§ Problem to work on
Restate word for word the part of the material that runs from the line containing "Mediterraneenne (77, 647)" through its final line, inclusive, minus the pictures.

§ The records
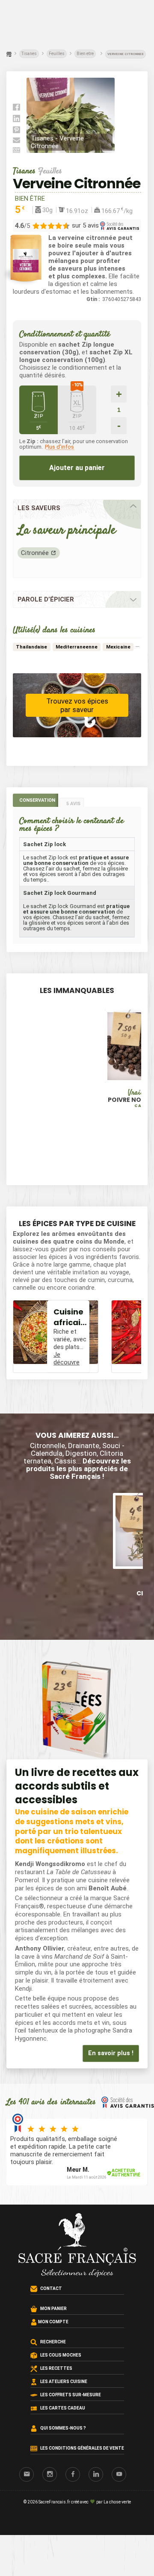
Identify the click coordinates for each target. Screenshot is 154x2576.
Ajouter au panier (77, 468)
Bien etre (85, 53)
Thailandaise (31, 647)
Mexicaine (118, 647)
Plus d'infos (59, 447)
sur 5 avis (85, 225)
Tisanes (29, 53)
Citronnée (35, 553)
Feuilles (57, 53)
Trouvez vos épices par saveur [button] (77, 705)
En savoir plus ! (110, 2053)
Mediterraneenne (77, 647)
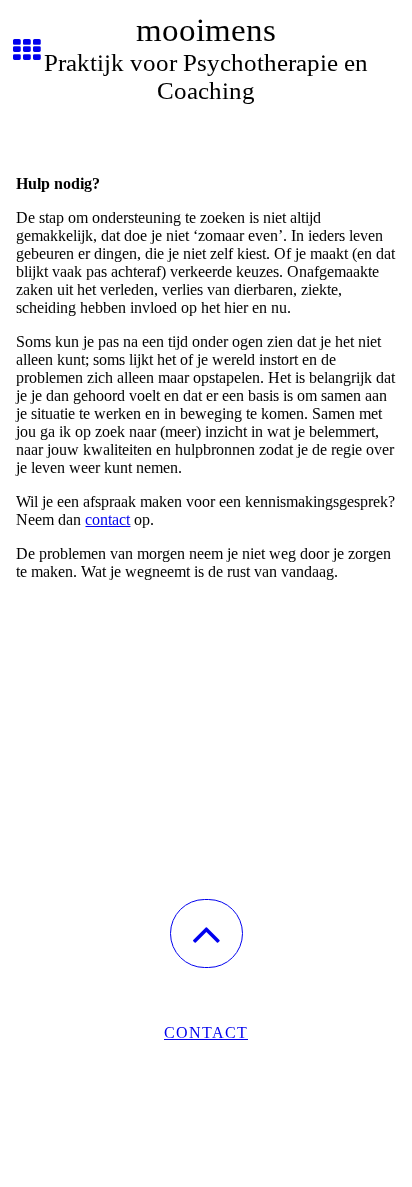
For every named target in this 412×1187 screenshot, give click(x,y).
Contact (206, 1032)
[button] (206, 933)
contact (107, 519)
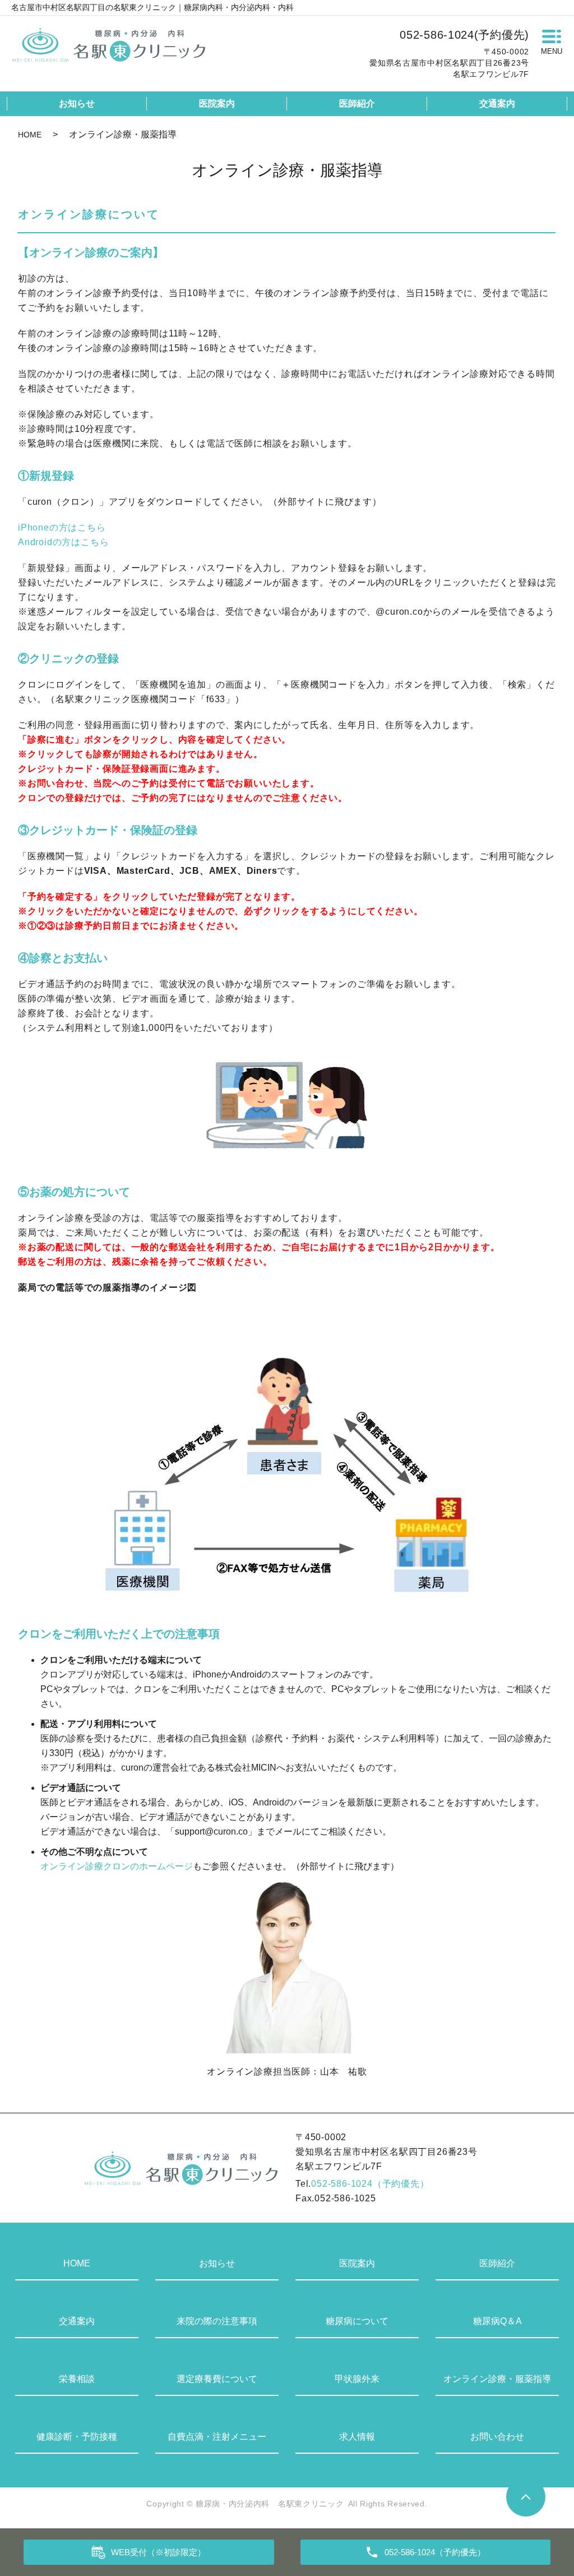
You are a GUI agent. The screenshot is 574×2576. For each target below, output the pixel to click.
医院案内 (217, 103)
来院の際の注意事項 (217, 2321)
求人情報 (357, 2436)
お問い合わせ (497, 2436)
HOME (29, 134)
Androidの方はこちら (63, 542)
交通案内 (497, 103)
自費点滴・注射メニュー (217, 2436)
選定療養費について (217, 2379)
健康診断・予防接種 (76, 2436)
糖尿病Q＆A (497, 2321)
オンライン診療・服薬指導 (497, 2379)
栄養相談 (77, 2379)
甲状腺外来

§ Task response
Mediterraneenne (77, 647)
For every named target in this 412×1187 screenshot, give click(x,y).
Contact (206, 1032)
[button] (206, 933)
contact (107, 519)
You are a GUI agent. The screenshot is 574×2576. For each target below, output the pixel to click.
医院案内 (217, 103)
来院の際の注意事項 (217, 2321)
求人情報 (357, 2436)
お問い合わせ (497, 2436)
HOME (29, 134)
Androidの方はこちら (63, 542)
交通案内 (497, 103)
自費点滴・注射メニュー (217, 2436)
選定療養費について (217, 2379)
健康診断・予防接種 (76, 2436)
糖尿病Q＆A (497, 2321)
オンライン診療・服薬指導 (497, 2379)
栄養相談 (77, 2379)
甲状腺外来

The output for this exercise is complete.